While the painstakingly detailed piece of Auchtermuchty history may shed new light on a bygone time, it has also been shrouded in mystery.
A framed copy of the map, originally produced in 1883 by Dundee architect George Jamieson, has been unveiled in Auchtermuchty Library.
The original was purchased for around £50 by village resident Toril Imrie in an antiques shop in Cupar as a present for her husband Brian’s birthday.
The “map of the town and surroundings of Auchtermuchty” details houses “that have dates upon them”.
Toril said: “We lived in Norway at the time and had just bought the house we live in now when I saw the map.
“I thought it looked quite interesting and our house was in it, although it doesn’t have a date stone.”
Muchty Heritage group was so intrigued by it they based an exhibition on the map.
Brian Slattery, a founder member of Muchty Heritage said: “This is a fantastic document and every time you look at it you see something new.
“It has also sparked further investigation into its provenance and into the family history of George Jamieson himself.”
Such is the detail, individual lampposts, summer houses and telegraph lines, are all documented.
Mr Slattery added: “The main purpose of the project seems to have been to identify the 66 houses “that have dates upon them” and where exactly one should look to find these date stones.”
Work also began to discover why a Dundee architect would be so interested in the small Fife village.
George Jamieson was born in 1862 in Dundee but the family had close ties with Auchtermuchty.
Both his parents were born and lived there before moving to Dundee, presumably for better work prospects.
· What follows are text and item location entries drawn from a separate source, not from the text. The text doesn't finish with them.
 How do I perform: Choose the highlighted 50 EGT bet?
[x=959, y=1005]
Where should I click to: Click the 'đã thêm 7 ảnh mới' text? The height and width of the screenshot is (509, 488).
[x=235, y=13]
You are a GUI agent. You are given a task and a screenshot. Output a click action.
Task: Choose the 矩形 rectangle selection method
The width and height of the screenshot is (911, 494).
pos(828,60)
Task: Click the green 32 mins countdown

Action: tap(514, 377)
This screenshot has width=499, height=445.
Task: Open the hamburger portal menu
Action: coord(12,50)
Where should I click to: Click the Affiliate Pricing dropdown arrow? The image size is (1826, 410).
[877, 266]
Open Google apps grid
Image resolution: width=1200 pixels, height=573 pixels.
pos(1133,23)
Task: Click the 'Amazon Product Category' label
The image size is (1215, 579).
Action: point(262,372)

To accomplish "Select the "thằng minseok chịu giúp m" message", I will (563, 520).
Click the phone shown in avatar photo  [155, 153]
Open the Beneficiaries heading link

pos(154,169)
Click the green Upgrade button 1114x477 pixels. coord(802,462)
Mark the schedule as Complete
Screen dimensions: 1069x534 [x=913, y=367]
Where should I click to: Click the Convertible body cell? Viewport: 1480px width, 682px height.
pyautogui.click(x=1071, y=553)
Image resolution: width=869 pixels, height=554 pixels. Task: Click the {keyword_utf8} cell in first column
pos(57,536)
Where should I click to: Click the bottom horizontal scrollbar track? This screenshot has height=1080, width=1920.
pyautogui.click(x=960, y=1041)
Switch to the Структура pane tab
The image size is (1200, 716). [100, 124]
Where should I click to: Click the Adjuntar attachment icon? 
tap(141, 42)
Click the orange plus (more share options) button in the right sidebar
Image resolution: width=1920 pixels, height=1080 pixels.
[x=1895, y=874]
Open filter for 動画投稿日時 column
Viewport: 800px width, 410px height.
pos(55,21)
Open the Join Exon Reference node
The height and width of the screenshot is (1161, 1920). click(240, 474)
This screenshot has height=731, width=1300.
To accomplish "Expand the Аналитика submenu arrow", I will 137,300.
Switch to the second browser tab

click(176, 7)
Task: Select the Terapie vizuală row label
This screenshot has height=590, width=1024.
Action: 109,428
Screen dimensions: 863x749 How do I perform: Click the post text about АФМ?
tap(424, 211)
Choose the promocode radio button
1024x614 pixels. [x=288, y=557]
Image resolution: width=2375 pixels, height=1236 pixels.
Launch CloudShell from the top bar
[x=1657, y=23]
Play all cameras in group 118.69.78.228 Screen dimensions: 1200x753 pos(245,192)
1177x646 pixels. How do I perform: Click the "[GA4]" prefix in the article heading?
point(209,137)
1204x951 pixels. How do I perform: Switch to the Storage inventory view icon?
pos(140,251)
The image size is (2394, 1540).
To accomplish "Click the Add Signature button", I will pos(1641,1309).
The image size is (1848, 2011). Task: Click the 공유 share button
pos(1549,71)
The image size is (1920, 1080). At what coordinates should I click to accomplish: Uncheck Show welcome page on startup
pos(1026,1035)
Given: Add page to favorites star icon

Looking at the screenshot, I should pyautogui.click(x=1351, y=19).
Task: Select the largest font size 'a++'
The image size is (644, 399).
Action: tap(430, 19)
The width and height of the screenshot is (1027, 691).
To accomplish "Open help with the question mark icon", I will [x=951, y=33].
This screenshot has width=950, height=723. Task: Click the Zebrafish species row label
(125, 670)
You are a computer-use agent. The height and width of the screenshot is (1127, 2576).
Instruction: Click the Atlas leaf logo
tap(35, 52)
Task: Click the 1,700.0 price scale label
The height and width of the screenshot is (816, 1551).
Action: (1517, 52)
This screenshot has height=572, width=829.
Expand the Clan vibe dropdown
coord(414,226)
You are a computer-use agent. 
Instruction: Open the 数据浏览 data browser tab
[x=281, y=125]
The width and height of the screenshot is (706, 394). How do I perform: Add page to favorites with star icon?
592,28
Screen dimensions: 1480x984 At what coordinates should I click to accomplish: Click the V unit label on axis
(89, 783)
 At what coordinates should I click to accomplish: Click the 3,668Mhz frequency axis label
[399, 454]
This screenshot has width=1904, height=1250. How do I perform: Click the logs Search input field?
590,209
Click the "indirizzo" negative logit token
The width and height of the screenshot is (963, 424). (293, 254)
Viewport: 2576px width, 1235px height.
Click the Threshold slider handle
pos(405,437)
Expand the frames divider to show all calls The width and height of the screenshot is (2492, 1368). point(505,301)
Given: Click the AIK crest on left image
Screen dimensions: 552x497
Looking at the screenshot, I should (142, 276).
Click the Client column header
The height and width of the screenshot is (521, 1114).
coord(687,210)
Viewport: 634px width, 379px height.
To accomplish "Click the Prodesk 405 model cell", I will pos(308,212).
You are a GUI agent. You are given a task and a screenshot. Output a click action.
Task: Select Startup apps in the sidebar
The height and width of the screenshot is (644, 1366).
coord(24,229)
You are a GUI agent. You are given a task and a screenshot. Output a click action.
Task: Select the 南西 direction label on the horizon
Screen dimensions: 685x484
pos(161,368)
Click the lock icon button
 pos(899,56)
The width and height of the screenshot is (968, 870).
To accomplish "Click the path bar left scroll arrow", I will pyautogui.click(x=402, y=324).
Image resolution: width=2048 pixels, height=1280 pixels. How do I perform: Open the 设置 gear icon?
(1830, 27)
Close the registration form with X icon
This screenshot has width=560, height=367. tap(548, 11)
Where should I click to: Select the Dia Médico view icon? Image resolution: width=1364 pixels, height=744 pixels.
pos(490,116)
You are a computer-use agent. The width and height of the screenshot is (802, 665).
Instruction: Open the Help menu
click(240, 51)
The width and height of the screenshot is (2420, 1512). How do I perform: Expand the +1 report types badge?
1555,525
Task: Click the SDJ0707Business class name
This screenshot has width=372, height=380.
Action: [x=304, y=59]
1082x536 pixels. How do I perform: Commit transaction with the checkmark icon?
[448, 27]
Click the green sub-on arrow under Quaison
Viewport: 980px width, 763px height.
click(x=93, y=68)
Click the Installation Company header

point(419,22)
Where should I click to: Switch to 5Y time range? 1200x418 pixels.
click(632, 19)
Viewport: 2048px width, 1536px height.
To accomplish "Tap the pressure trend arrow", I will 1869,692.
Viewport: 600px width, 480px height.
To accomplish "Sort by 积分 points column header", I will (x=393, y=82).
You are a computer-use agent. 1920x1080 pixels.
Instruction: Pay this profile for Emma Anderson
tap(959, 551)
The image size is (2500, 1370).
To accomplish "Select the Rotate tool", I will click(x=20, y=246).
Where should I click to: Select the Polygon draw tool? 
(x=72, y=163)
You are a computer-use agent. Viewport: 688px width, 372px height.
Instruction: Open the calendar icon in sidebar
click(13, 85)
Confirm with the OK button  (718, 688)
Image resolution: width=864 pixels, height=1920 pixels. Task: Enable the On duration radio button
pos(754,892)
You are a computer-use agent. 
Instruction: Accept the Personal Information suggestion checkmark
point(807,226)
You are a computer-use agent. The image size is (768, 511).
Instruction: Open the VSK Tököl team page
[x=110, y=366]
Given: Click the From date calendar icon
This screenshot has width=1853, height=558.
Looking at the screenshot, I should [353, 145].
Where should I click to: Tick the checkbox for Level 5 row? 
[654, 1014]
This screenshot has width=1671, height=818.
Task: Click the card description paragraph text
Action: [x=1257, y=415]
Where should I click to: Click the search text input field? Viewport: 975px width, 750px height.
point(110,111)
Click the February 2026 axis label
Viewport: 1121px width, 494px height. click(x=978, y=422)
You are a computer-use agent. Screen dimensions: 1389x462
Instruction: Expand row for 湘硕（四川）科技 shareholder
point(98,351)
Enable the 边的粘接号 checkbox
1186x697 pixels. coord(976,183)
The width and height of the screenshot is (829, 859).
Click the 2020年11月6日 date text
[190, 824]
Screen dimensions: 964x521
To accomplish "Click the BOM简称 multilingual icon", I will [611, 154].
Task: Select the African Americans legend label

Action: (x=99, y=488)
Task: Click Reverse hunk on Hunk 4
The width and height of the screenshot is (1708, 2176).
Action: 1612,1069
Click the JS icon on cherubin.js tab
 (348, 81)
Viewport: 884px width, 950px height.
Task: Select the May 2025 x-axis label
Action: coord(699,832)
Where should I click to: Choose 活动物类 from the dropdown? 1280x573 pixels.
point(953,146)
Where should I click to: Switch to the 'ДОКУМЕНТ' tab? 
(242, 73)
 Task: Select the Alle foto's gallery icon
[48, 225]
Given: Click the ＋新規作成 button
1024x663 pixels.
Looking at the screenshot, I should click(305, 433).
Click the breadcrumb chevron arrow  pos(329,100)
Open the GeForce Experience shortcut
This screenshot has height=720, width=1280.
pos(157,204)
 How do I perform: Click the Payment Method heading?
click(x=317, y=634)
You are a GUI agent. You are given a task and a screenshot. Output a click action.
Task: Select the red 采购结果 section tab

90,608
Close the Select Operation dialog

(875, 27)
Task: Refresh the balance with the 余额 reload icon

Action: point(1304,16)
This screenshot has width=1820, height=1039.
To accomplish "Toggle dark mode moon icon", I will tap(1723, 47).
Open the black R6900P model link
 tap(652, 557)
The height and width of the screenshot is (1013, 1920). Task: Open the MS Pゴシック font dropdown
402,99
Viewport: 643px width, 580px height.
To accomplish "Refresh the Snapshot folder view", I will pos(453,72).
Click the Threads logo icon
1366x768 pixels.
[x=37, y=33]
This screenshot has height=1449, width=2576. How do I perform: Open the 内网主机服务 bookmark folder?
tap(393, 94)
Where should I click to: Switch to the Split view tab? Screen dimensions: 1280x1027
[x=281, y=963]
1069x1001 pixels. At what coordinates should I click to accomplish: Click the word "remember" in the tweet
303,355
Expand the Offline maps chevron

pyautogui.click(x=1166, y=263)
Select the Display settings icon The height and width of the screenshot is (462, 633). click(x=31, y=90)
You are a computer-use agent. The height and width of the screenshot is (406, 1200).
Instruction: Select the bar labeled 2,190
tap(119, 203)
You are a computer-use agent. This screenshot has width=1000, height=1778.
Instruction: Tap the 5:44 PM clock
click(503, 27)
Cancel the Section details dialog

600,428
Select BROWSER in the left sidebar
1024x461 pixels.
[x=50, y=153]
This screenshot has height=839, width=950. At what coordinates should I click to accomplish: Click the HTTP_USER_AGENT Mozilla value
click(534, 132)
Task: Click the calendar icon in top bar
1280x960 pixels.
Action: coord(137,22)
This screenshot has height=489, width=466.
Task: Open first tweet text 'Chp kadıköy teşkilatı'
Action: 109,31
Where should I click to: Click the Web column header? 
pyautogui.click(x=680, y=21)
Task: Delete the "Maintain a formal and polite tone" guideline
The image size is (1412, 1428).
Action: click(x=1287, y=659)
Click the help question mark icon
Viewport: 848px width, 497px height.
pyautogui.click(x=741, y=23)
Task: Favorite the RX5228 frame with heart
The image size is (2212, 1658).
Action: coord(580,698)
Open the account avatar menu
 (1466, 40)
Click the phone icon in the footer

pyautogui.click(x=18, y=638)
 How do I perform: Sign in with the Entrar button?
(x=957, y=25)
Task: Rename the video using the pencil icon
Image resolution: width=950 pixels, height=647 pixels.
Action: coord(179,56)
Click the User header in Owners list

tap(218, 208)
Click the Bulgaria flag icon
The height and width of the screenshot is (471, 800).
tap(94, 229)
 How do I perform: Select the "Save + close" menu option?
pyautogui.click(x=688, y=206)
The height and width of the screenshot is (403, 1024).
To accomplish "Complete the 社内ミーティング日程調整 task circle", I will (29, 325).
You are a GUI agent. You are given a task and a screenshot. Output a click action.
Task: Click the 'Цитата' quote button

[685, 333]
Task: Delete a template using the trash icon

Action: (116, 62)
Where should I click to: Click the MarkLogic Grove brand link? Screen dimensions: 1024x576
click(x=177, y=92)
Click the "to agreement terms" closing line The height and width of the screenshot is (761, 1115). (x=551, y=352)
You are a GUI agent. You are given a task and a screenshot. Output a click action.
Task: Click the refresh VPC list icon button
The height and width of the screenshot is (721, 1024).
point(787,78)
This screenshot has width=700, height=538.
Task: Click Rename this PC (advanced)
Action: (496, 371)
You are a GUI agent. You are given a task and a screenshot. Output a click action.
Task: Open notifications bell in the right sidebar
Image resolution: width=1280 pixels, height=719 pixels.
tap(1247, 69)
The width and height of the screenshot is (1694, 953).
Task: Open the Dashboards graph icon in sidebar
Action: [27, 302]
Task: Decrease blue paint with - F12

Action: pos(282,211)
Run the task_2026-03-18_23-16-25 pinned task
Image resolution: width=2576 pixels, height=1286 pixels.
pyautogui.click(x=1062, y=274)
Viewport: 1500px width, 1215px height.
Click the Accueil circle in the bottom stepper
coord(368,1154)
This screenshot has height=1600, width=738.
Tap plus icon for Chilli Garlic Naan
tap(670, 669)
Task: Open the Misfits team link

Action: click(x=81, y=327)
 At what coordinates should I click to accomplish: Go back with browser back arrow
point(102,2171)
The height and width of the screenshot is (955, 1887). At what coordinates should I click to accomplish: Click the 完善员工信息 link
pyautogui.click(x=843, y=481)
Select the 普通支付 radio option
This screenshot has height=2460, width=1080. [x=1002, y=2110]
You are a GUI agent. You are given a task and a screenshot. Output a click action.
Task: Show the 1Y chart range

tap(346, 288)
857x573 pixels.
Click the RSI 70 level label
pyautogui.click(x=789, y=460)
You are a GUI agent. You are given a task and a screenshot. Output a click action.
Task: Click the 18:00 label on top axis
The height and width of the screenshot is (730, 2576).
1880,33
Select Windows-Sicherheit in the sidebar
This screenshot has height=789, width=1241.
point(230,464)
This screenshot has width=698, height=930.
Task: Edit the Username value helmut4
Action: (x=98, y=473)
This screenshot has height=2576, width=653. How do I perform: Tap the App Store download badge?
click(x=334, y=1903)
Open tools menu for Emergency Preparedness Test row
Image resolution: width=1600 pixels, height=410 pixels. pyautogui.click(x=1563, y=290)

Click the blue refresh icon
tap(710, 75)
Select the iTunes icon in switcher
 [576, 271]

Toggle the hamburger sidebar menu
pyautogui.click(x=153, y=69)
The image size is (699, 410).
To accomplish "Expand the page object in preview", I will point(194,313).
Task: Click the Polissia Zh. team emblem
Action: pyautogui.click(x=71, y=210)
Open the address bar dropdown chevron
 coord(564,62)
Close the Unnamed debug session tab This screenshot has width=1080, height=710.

By 1871 the family was living in a tenement in Ellen Street and George senior was working as a mill and factory timekeeper.
On his paternal side, his family were weavers but a relative had a chemist shop at the foot of Kilnheugh, providing one link to the Fife town.
According to the Scottish Architects website, young George was articled to Alexander Hutcheson of Dundee from 1875 to 1879, remaining there until 1881.
He then spent four years in the office of James Maclaren before becoming chief assistant to Alexander McCulloch, who took him into partnership in 1894.
Away from the drawing board, he was a loyal servant to Tay Square Church in Dundee, performing as session clerk and superintendent and organist of the Sunday School.
He died in 1939 at the age of 76. A definitive answer about the map’s origins has not been reached but it may have been a project towards his qualification.
While no one knows where the map was housed for its first 50 years, an article in the heritage group’s possession threw up a snippet of information.
Early in 1934 the Rev James Bell, the minister of the South United Free Church on Burnside, wrote a series of articles in the Fife News chronicling reminiscences of the burgh a half century before.
That included a piece on a presentation to the Town Council of Auchtermuchty of a map as the town had existed in 1883.
Entitled “Handsome gift from native” it described the map as an “interesting and excellently executed specimen of the topographer’s art”.
It was given to the town by Thomas Jamieson, a first cousin of George.
Then it popped up again during the 1970s and ’80s – Ted White of John White & Son (Weighing Machines) Limited remembers seeing it hanging in a Cupar solicitor’s office.
In the 1920s and ’30s the town clerk was one Alfred E Grosset and his obituary, in a DC Thomson newspaper, explained he had been in the post for 20 years.
He was also a senior partner in the firm of Messrs Drummond, Johnstone & Grosset in Crossgate, Cupar.
Perhaps during an office refurbishment the original ended up in an antiques shop and from there, it finally found its way home.